Part 4. Top file types (20 points)

In this part, you’re going to write a complex pipeline to answer a simple question: What are the top 8 file types in the Linux 6.4 source code. We’re going to use a file’s extension to determine what type of file it is. We’re going to ignore any files that don’t have extensions.

Your task

Write a script topfiletypes to answer this question. Your script should consist of a single complex pipeline. Put the output of your script in your README.

The structure of the pipeline will look like this

while IFS= read -r file; do ...; done < <(find linux-6.4 -name '*.*') | ... | ... | ... | ...

Notice how the output from the while loop is passed as standard input to the next command in the pipeline.

Your output should look like this.

$ ./topfiletypes
  32463 c
  23745 h
   3488 yaml
...

Hints

  1. The while loop given here is slightly different from the one you used before (no -d '' or -print0 options). Most filenames don’t actually have newlines in them so we can use this technique to read one line at a time from the output of the find command rather than reading up to a 0 byte.
  2. Bash supports a lot of convenient variable expansions. You want to read the section of that page that describes ${parameter##word}. Here are some examples:
    $ x=foo.bar.baz
    $ echo "${x##*.}"
    baz
    
    $ y=linux-6.4/mm/mempool.c
    $ echo "${y##*.}"
    c
    
    You can use this inside your while loop to print the extension of the file.
  3. The sort command can be used to sort lines of input. For example, given the file example
    foo
    bar
    foo
    foo
    cat
    cat
    foo
    
    if we run $ sort example, we get
    bar
    cat
    cat
    foo
    foo
    foo
    foo
    
  4. The uniq command can be used to compress identical, consecutive lines of input into a single line of output. sort and uniq are frequently used together as sort | uniq to read lines of input, sort them, and then only output the unique lines. Running $ uniq example produces
    foo
    bar
    foo
    cat
    foo
    
    Running $ sort example | uniq gives
    bar
    cat
    foo
    
  5. The uniq command can take an argument to print out the count of each line. Here’s $ sort example | uniq -c.
          1 bar
          2 cat
          4 foo
    
  6. sort can sort in reverse as well as performing a numeric sort (i.e., sort numbers in the usual way so that 9 comes before 10).
  7. The head command can be used to print the first several lines of a file. Look up the options to print the first 8 rather than the default 10.
  8. In the loop, print out the extension of the path in the file variable. Use a combination of sort, uniq, and head in the pipeline to produce the final result. You’ll want to use sort multiple times.
  9. You can write this all as a single line. Don’t do that. Use \ at the end of each line to continue on the next line.
    while IFS= read -r file; do
      echo ...
    done < <(find linux-6.4 -name '*.*') \
      | ... \
      | ... \
      | ... \
      | ...

• Information given:
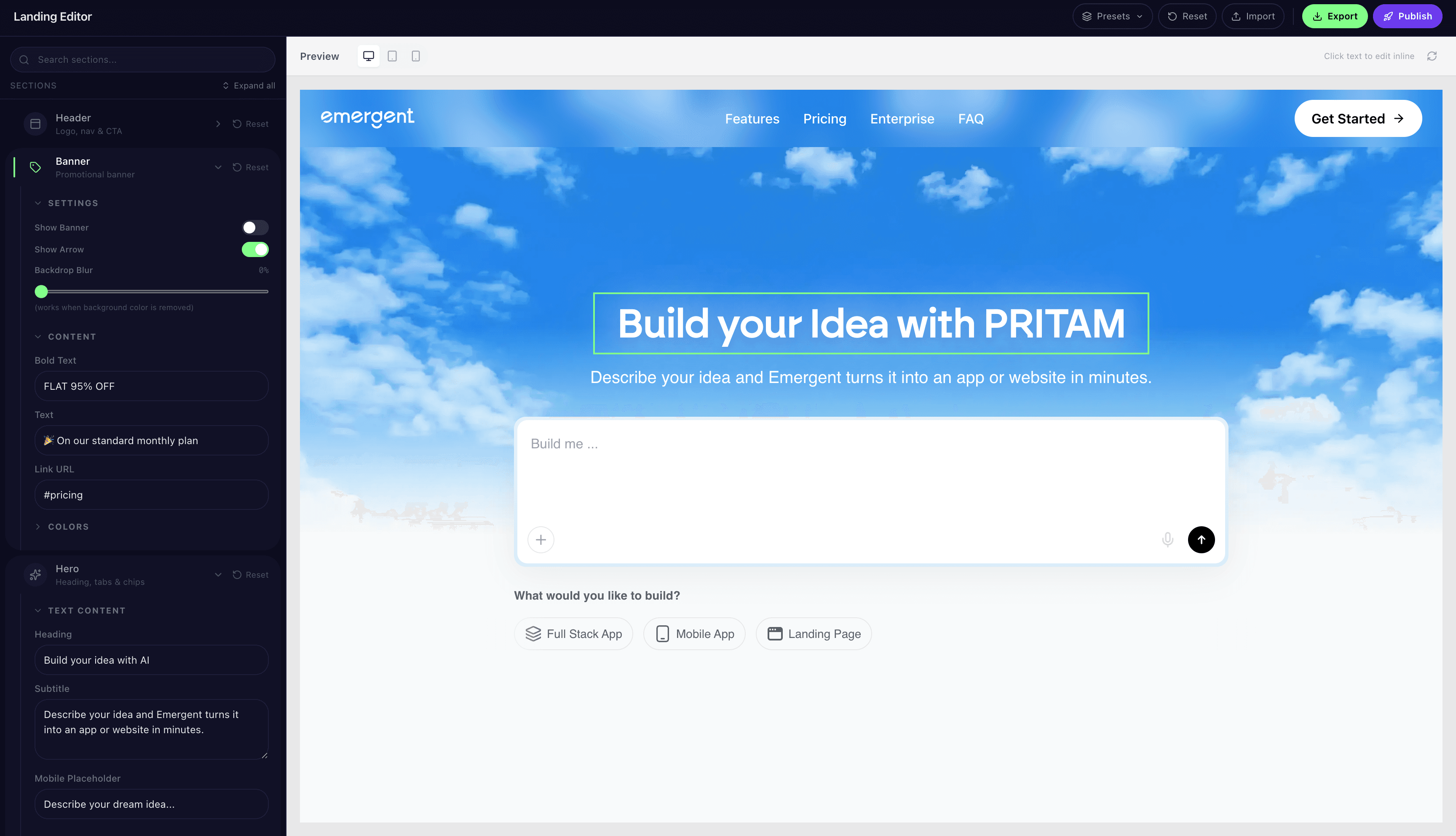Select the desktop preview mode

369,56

---

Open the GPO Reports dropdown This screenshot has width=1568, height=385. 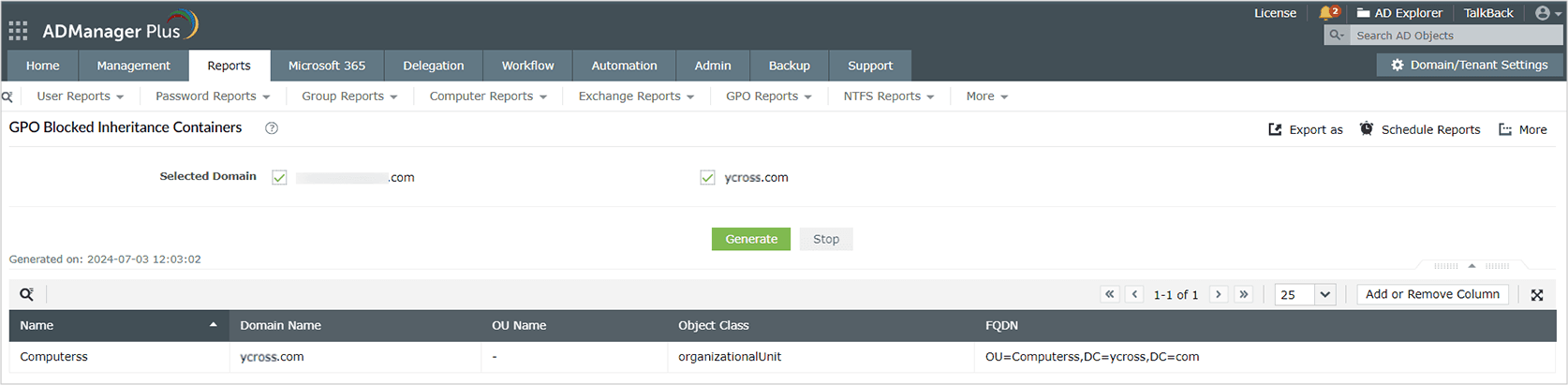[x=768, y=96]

• Tasks and exercises:
- a) Reproduce the top file types assignment from "Running $ sort" to "comes before 10).", inclusive.
- b) In the top file types assignment, which file extensions appear in the sample output of ./topfiletypes, and what count is listed with each?

• The solutions:
- a)
Running $ sort example | uniq gives
    bar
    cat
    foo
    
  5. The uniq command can take an argument to print out the count of each line. Here’s $ sort example | uniq -c.
          1 bar
          2 cat
          4 foo
    
  6. sort can sort in reverse as well as performing a numeric sort (i.e., sort numbers in the usual way so that 9 comes before 10).

- b)
- c: 32463
- h: 23745
- yaml: 3488